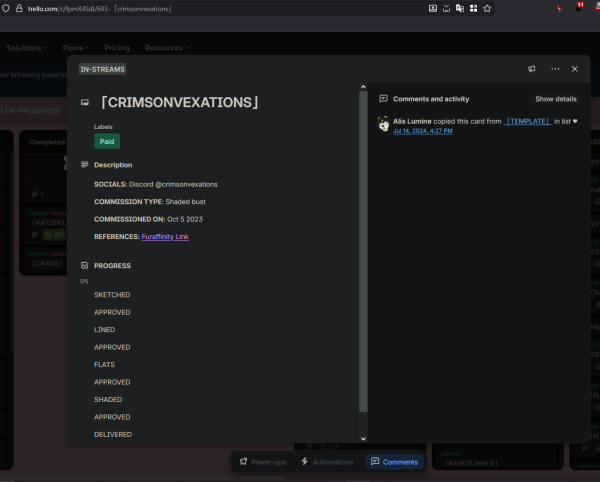This screenshot has height=482, width=600.
Task: Open the IN-STREAMS list selector
Action: pos(103,69)
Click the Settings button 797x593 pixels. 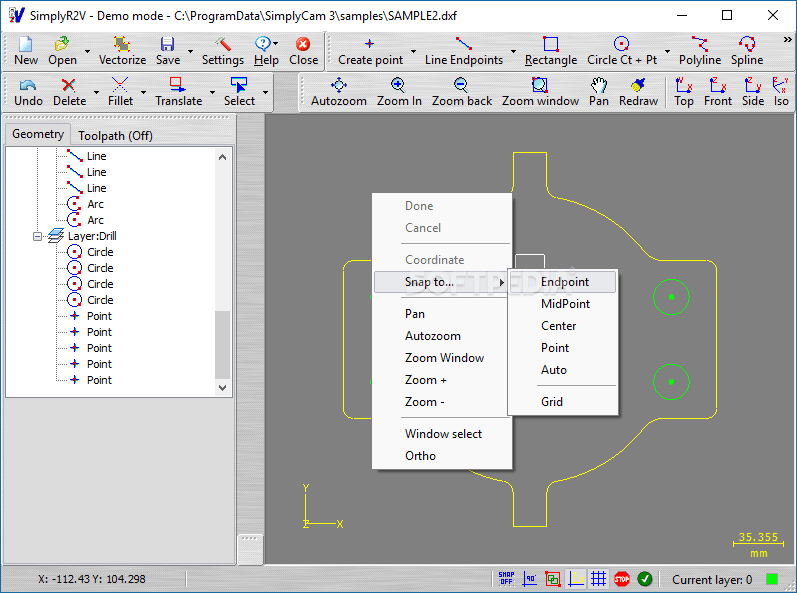pyautogui.click(x=222, y=50)
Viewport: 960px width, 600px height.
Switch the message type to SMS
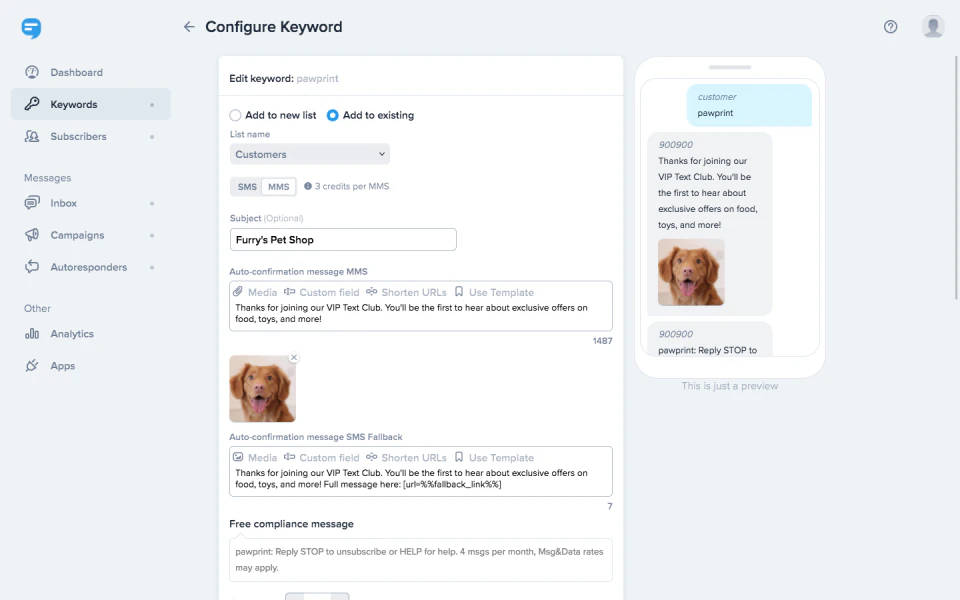pos(247,186)
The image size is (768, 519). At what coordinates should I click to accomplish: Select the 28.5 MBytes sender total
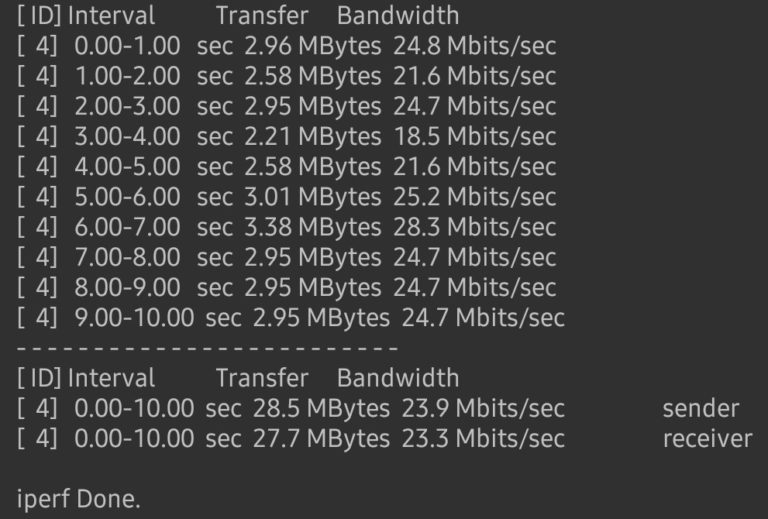tap(321, 409)
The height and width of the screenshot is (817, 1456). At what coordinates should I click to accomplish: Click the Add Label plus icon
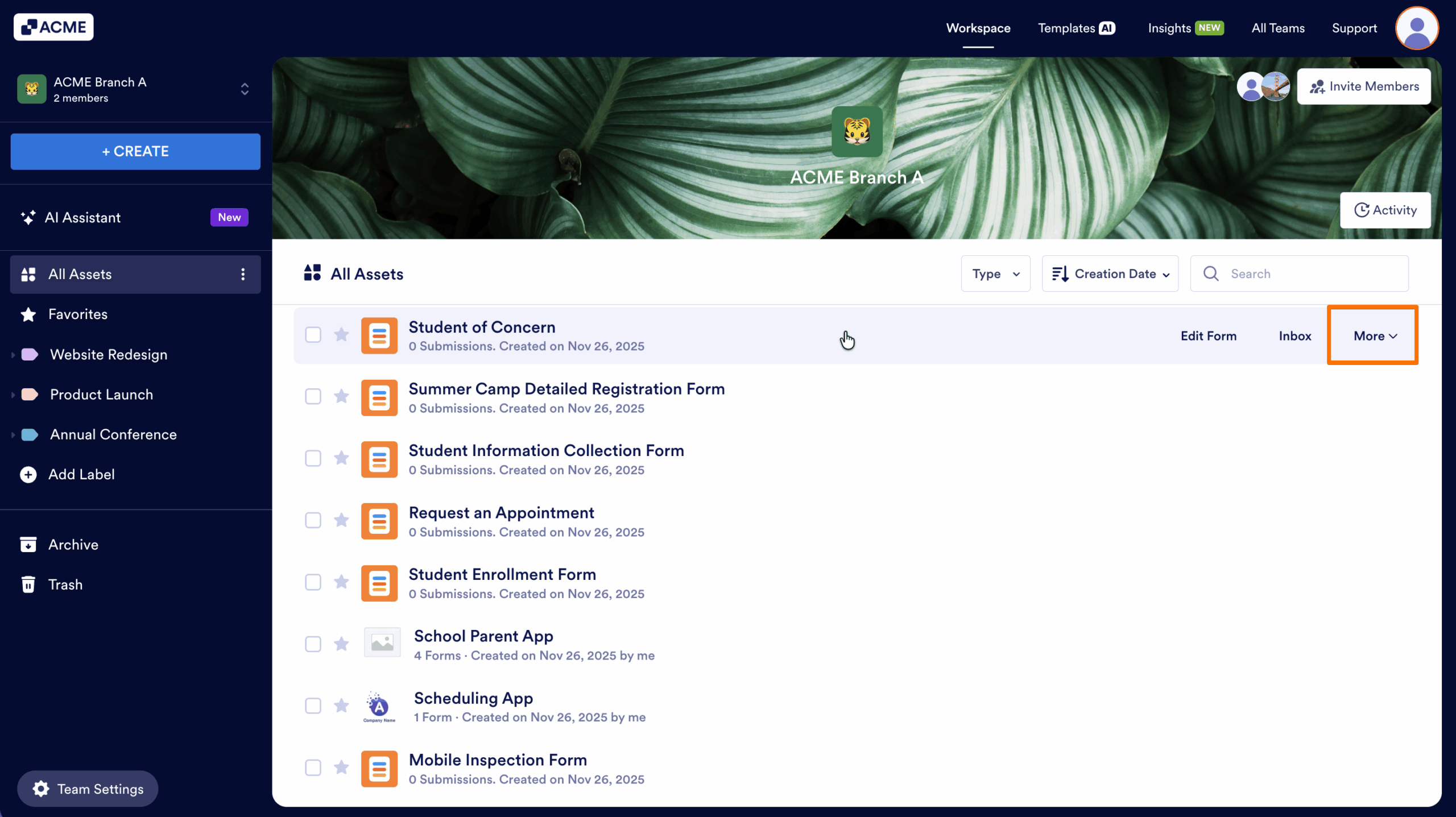coord(28,474)
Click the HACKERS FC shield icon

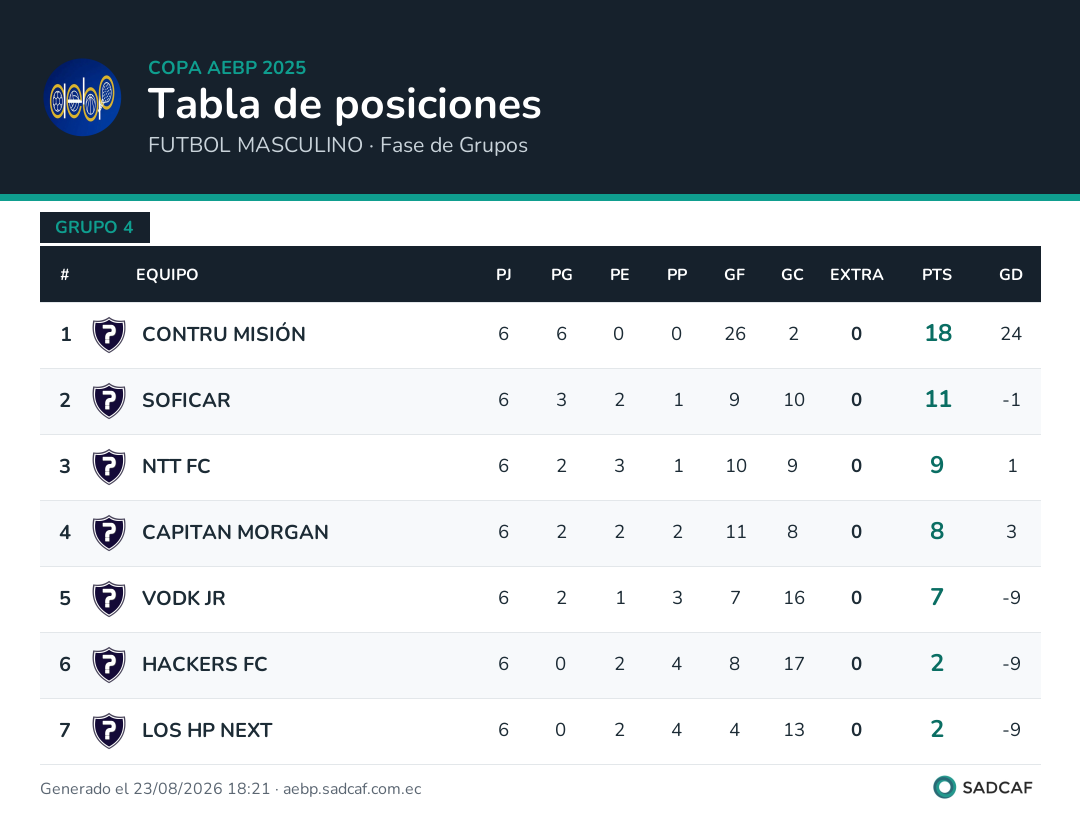109,665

TASK TO CARRY OUT
Please count the lines in the items above that contain the string "what", treating uppercase and lowercase as different, and give only the number.

ANSWER FOR THE TASK
2